In production, the environment would look more like:

 <appmgr>
     |
 <modular>
 /       \

scenic.cmx root_presenter.cmx

Modeling complex scenarios

The graphics API allows each product to generate an arbitrarily complex scene graph. However, the products we have today typically rely on a few “core topologies” that are stable and suitable for the product to build on.

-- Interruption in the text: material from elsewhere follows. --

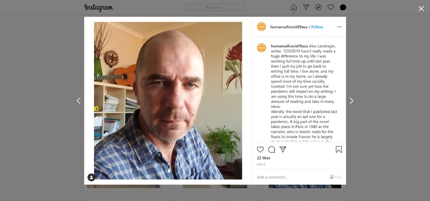
Task: Close the post overlay with the X
Action: tap(421, 9)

It's a valuable exercise to capture each of these core topologies in our platform integration tests. Some examples:

  • Touch dispatch to the Flutter runner.
    • The intra-component connection between the Flutter runner (C++) and the Flutter framework (Dart) is delicate, and a runner test will catch bad rolls into fuchsia.git. Workstation was once broken for many months due to a problem here.
  • Touch dispatch to the Chromium runner.
    • Chromium employs a two-view topology as part of its JS sandboxing strategy. Having a test ensures that Chromium is correctly using our APIs, and that our changes don't accidentally break Chromium.
  • Touch dispatch from Flutter runner to Chromium runner.
    • This scenario models a critical production path where the product reinjects touch events into its Chromium child view.
  • One parent view and two child views, using assorted runners, to ensure touch dispatch is routed to the correct view.

Developing new models are also how we test new topologies and interaction patterns to make sure the APIs are sensible and usable, and serve as as a foundation for converting an entire product.

  • For example, converting a product to Session Framework has many moving parts, and validating specific graphics scenarios builds confidence in APIs, implementations, and migration strategy.